(PAGE TEXT begins)

Comprehensive test results showed that the MoTSE-guided transfer learning strategy significantly outperformed the baseline learning strategies in predicting molecular properties and avoiding the negative transfer problem, especially on those datasets with limited data. MoTSE was also robust to different sizes of target and source datasets. Moreover, we validated that MoTSE achieved superior performance in the scenarios where the source and target tasks were from different domains. All these results demonstrated that MoTSE can be applied to molecular property prediction tasks from various scenarios. Therefore, MoTSE can provide a useful tool to fully exploit the increasing number of large-scale molecular property datasets to enhance the learning of properties with only limited training data, which is of great importance to accelerate the early stage of finding drug candidate molecules. In addition, we demonstrated that MoTSE can capture the intrinsic relationships between molecular properties and provide meaningful interpretability for the derived similarity, which can potentially help biologists/chemists understand the underlying mechanisms behind molecular properties.

Limitations of the study

In our proposed learning strategy, we select the most similar source task to enhance the learning of one target task in a one-to-one transfer manner (i.e., transferring one source task to one target task). Although the test results have demonstrated the superior performance of such a strategy, there is still room for further explorations about improving the learning strategy. For example, we can design effective strategies to simultaneously take advantage of the top-n ( $n > 1$ ) similar tasks in the pre-training stage. In addition, a curriculum learning strategy can be designed by building effective learning paths (e.g., source task A $\to$ source task B $\to$ target task) based on the similarity derived from MoTSE. These points were not fully explored in our current work but will be interesting directions in future studies.

STAR★Methods

Key resources table

REAGENT or RESOURCE	SOURCE	IDENTIFIER
Software and algorithms

MoTSE	This study	https://github.com/lihan97/MoTSE
Python	Version 3.6.13	https://www.python.org/downloads/
PyTorch	Version 1.1.0	https://pytorch.org/
RDKit	Version 2018.09.3	https://www.rdkit.org/docs/Install.html
Deep Graph Library (DGL)	Version 0.4.2	https://www.dgl.ai/pages/start.html

Other

QM9	(Ramakrishnan et al., 2014)	http://quantum-machine.org/datasets/
PCBA	(Ramsundar et al., 2015)	https://doi.org/10.48550/arXiv.1502.02072
Alchemy	(Chen et al., 2019)	https://www.dgl.ai/pages/start.html
FreeSolv	(Mobley and Guthrie, 2014)	https://alchemy.tencent.com/
BACE	(Subramanian et al., 2016)	https://doi.org/10.1021/acs.jcim.6b00290
HOPV	(Lopez et al., 2016)	https://doi.org/10.1038/sdata.2016.86

Open in a new tab

Resource availability

Lead contact

Further information and requests for resources and reagents should be directed to and will be fulfilled by the lead contacts, Dan Zhao (zhaodan2018@tsinghua.edu.cn) and Jianyang Zeng (zengjy321@mail.tsinghua.edu.cn).

Materials availability

This study did not generate new unique reagents.

(PAGE TEXT ends)

__ACTIONS TO TAKE__:
A. Answer these from the page text:
(i) Which version of PyTorch is listed?
(ii) In the one-to-one transfer manner, how many source tasks are transferred to one target task?
(iii) Who are named as the lead contacts?
B. Please copy the page text starting at "Resource availability" and ending at "Jianyang Zeng (zengjy321@mail.tsinghua.edu.cn).", and change "reagents" to "materials".

(DATA EXTRACTS begins)

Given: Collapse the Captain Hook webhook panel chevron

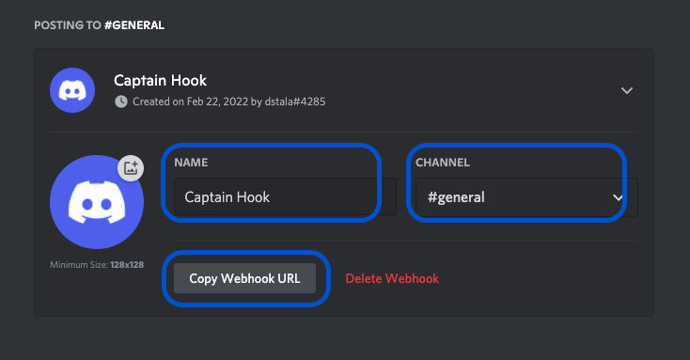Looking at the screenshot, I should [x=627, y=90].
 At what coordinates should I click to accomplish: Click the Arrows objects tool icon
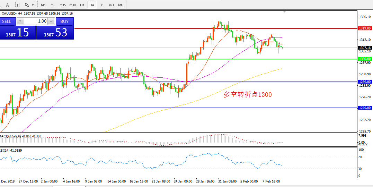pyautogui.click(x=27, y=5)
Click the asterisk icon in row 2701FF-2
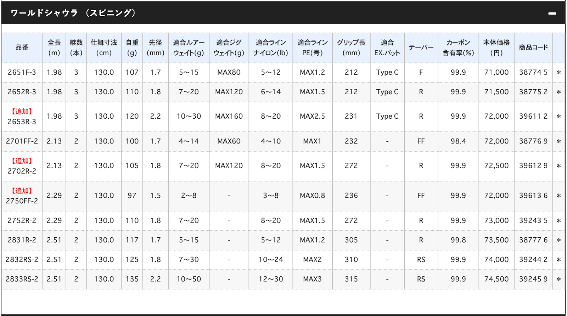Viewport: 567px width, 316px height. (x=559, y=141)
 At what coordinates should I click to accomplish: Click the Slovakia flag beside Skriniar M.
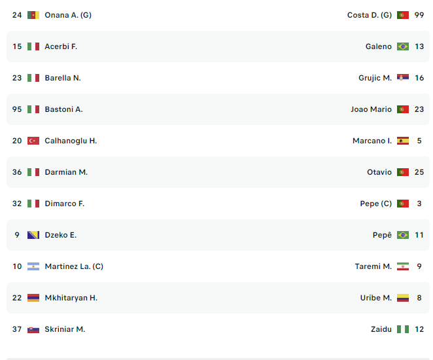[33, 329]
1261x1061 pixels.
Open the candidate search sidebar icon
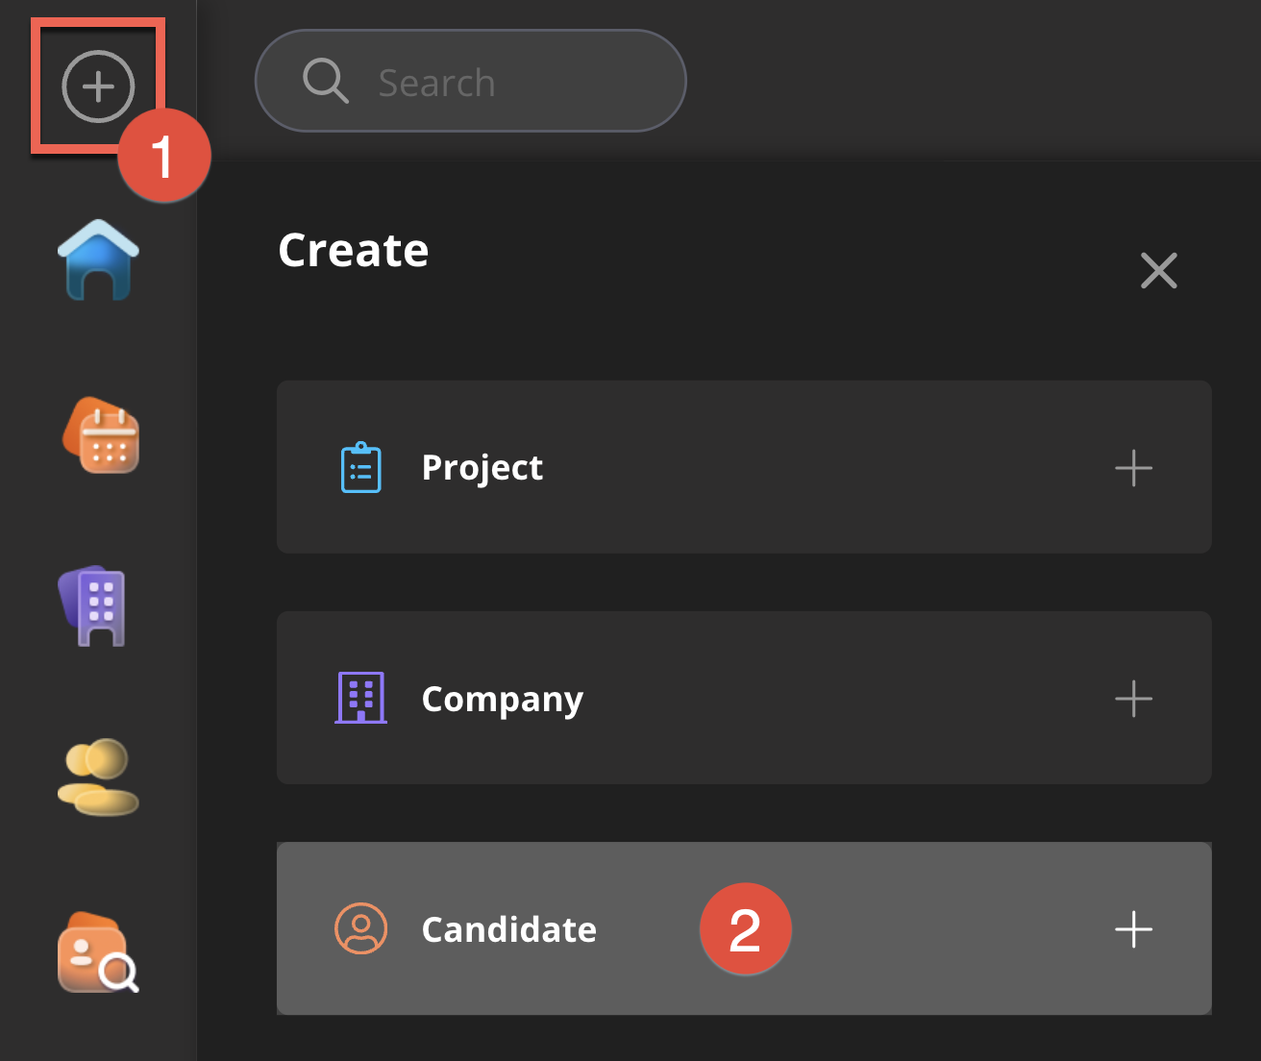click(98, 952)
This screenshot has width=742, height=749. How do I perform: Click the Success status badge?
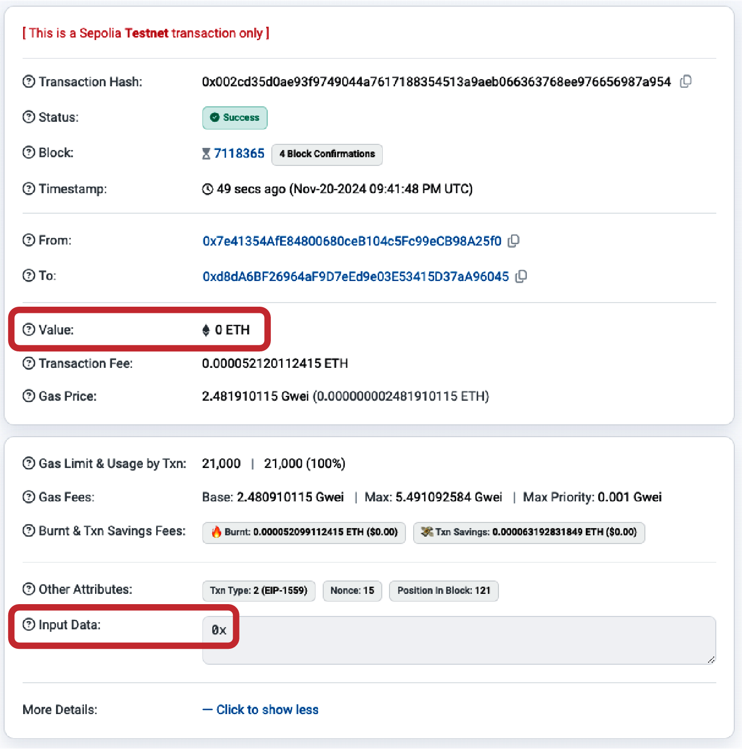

(DATA EXTRACTS ends)

__ACTIVITY ANSWERS__:
A.
(i) Version 1.1.0
(ii) One
(iii) Dan Zhao and Jianyang Zeng

B.
Resource availability

Lead contact

Further information and requests for resources and materials should be directed to and will be fulfilled by the lead contacts, Dan Zhao (zhaodan2018@tsinghua.edu.cn) and Jianyang Zeng (zengjy321@mail.tsinghua.edu.cn).